Sono stati identificati i presunti autori dell’aggressione al giovane pakistano avvenuta nella notte del 26 aprile scorso nel centro storico di Isernia. Si tratta di due minorenni e di un maggiorenne, tutti residenti nel capoluogo pentro.
L’episodio si sarebbe verificato intorno alle 2 di notte, in Corso Marcelli, dove il ragazzo di origini pakistane si trovava presso uno sportello automatico per effettuare una ricarica telefonica. In quel momento sarebbe stato avvicinato da tre giovani che gli avrebbero intimato di consegnare il denaro che aveva con sé.
Al rifiuto della vittima, uno dei tre gli avrebbe prima preso e rotto gli occhiali da vista, poi lo avrebbe colpito con alcuni pugni al volto, facendolo cadere a terra. L’aggressione sarebbe proseguita anche mentre il giovane era a terra, con calci sferrati contro il ragazzo, lasciato poi esanime sul posto mentre i tre si allontanavano per le vie del centro storico.
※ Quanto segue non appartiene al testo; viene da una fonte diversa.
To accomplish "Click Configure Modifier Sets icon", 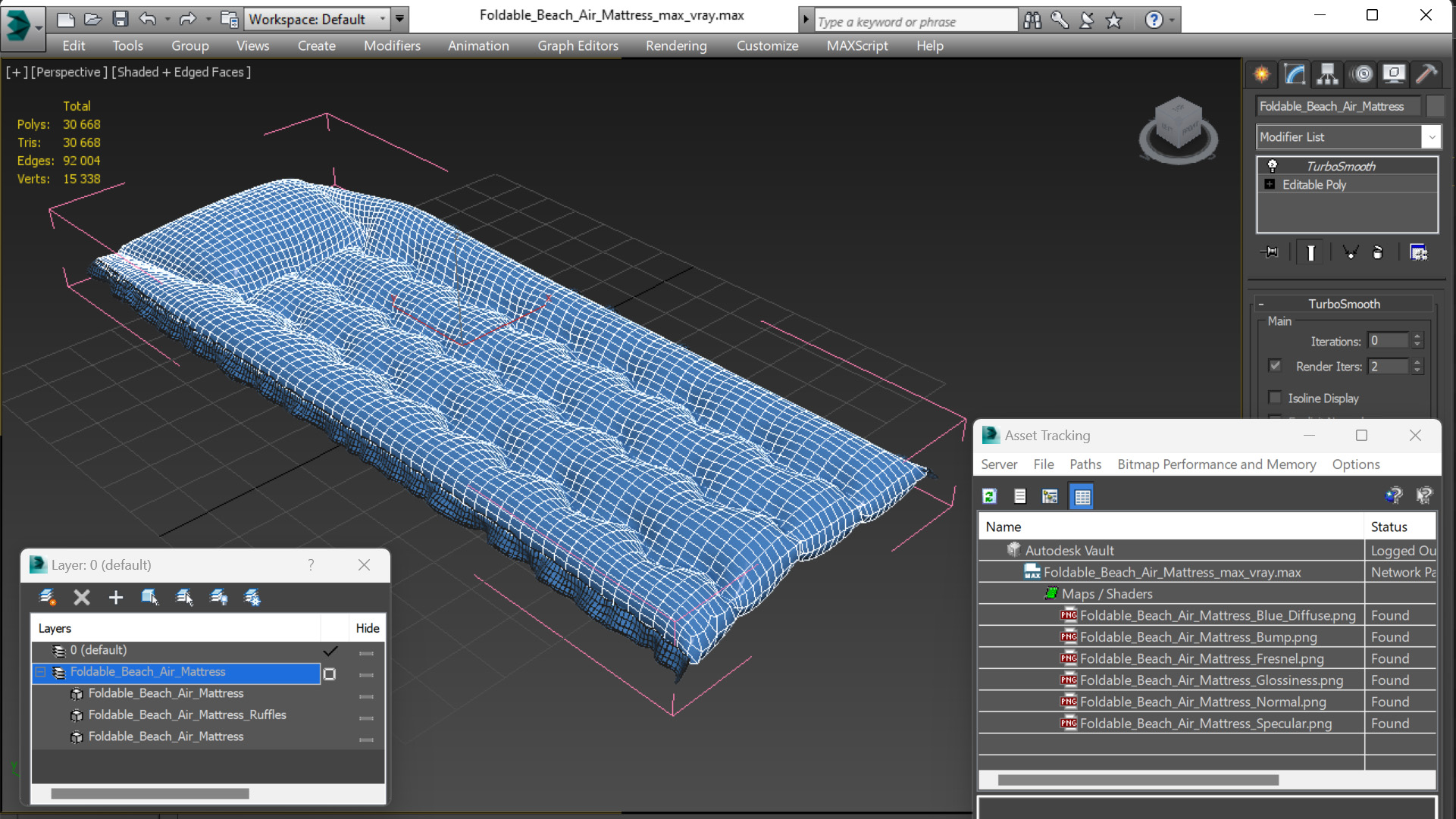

Sul luogo dell’aggressione sono intervenuti immediatamente i militari del Nucleo Operativo e Radiomobile della Compagnia Carabinieri di Isernia e il personale sanitario del 118. Il giovane ferito è stato trasferito al Pronto Soccorso dell’ospedale “F. Veneziale” di Isernia, dove ha ricevuto le cure necessarie.
Le prime verifiche effettuate dai militari hanno consentito di individuare una telecamera del circuito di videosorveglianza comunale. Proprio l’analisi delle immagini registrate dall’impianto del Comune di Isernia, insieme a quelle acquisite da altre telecamere presenti nei locali pubblici della zona, avrebbe permesso di identificare in breve tempo il presunto aggressore e un altro ragazzo minorenne che avrebbe assistito al pestaggio.
I due sono stati rintracciati poco dopo mentre si trovavano ancora nella zona del centro storico di Isernia. Dopo l’identificazione, sono stati riaffidati ai rispettivi genitori.
Il prosieguo delle indagini, con l’acquisizione di ulteriori registrazioni video, ha poi consentito di identificare anche il terzo giovane del gruppo, maggiorenne. Quest’ultimo, secondo quanto emerso, durante l’aggressione avrebbe realizzato un video con il proprio telefono cellulare, successivamente pubblicato in rete e diventato rapidamente virale.
Le indagini sono andate avanti anche attraverso le perquisizioni eseguite lo scorso 11 maggio dai Carabinieri di Isernia presso le abitazioni degli indagati. Le attività sono state disposte dalla Procura di Isernia e dalla Procura per i Minorenni di Campobasso, che hanno assunto la direzione delle indagini.